(Extracted data entries)
=== Begin Enclosure ===

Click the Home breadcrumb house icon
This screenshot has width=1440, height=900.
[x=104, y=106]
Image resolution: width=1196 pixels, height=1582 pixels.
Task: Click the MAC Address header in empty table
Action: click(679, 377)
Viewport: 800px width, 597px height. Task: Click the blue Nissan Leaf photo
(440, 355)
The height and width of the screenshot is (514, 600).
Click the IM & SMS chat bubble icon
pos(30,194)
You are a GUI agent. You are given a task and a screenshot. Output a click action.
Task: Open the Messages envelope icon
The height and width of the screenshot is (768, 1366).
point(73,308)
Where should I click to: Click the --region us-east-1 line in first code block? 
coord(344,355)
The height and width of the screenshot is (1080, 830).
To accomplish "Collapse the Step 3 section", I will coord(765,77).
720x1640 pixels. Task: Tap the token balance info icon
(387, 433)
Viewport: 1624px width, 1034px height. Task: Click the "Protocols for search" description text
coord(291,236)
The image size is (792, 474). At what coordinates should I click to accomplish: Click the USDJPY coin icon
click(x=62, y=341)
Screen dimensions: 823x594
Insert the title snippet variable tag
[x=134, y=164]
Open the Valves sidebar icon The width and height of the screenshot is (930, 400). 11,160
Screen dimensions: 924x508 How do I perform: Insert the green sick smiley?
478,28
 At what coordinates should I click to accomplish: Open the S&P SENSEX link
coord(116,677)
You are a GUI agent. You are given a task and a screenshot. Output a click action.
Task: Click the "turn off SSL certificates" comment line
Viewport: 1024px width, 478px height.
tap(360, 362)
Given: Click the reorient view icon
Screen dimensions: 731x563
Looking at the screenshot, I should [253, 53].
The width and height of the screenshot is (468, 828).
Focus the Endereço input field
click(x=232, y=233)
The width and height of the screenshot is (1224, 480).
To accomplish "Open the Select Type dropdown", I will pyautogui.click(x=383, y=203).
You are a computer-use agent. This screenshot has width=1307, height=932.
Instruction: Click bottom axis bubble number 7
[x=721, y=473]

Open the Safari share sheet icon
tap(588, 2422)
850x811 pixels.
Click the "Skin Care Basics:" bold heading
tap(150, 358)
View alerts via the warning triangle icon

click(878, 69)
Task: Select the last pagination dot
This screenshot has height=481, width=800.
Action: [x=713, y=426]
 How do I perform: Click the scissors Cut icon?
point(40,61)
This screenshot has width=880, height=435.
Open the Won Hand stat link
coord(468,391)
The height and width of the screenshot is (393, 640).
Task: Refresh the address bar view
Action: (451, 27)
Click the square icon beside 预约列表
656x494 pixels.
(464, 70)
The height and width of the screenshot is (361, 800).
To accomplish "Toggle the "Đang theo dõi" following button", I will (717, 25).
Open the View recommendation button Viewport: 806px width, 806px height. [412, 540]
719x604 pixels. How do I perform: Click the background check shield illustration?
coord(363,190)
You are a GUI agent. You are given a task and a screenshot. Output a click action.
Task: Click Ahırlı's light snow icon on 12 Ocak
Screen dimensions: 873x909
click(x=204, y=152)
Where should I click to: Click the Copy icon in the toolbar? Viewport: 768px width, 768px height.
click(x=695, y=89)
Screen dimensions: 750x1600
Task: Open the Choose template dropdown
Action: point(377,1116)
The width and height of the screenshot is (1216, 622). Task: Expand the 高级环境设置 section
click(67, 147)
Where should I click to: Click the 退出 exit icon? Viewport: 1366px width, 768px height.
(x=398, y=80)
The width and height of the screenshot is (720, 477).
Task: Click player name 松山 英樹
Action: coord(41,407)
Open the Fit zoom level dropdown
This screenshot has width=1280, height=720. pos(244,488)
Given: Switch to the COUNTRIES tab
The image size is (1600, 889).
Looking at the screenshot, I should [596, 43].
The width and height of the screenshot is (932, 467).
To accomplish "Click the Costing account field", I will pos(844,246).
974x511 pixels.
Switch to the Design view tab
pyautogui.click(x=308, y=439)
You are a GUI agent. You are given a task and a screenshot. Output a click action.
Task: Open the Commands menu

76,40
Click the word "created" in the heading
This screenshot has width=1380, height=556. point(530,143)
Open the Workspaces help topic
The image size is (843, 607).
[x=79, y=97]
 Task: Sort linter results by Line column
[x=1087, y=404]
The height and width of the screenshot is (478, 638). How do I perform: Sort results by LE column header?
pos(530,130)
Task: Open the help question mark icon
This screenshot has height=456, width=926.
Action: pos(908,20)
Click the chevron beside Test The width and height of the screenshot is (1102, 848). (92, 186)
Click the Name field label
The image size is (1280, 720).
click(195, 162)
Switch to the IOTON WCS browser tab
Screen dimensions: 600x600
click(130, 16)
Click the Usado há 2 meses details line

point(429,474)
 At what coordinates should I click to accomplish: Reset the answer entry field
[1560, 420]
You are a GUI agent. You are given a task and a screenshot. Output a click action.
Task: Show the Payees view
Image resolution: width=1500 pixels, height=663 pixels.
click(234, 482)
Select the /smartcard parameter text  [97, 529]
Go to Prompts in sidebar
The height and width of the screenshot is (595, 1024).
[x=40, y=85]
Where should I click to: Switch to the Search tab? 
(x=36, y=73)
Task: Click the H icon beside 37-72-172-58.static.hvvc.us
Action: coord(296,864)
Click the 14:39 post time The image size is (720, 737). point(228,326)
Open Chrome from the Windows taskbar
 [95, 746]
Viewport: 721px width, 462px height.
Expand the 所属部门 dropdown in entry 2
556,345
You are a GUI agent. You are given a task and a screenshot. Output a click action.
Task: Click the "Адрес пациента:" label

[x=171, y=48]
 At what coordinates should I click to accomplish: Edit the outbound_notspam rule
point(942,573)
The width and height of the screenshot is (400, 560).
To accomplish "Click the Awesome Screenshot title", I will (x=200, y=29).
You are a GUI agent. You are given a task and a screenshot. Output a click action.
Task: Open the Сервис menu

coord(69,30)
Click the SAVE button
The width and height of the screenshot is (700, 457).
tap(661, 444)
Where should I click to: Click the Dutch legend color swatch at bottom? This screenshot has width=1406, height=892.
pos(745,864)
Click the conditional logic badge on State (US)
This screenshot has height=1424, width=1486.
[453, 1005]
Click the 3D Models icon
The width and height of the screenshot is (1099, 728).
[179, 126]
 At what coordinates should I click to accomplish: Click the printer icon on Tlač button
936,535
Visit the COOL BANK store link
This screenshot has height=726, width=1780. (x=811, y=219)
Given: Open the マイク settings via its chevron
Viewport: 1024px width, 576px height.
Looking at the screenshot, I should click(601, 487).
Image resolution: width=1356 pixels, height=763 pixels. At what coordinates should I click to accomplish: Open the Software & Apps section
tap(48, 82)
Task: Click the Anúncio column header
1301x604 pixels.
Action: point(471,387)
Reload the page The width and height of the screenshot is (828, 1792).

=== End Enclosure ===

:: TASK BRIEF ::
Only the lines above from the one with "Open the Valves" through the one with "Given: Click the reorient view icon" should be duplicated, character for character.

:: SOLUTION FOR THIS PROBLEM ::
Open the Valves sidebar icon The width and height of the screenshot is (930, 400). 11,160
Screen dimensions: 924x508 How do I perform: Insert the green sick smiley?
478,28
 At what coordinates should I click to accomplish: Open the S&P SENSEX link
coord(116,677)
You are a GUI agent. You are given a task and a screenshot. Output a click action.
Task: Click the "turn off SSL certificates" comment line
Viewport: 1024px width, 478px height.
tap(360, 362)
Given: Click the reorient view icon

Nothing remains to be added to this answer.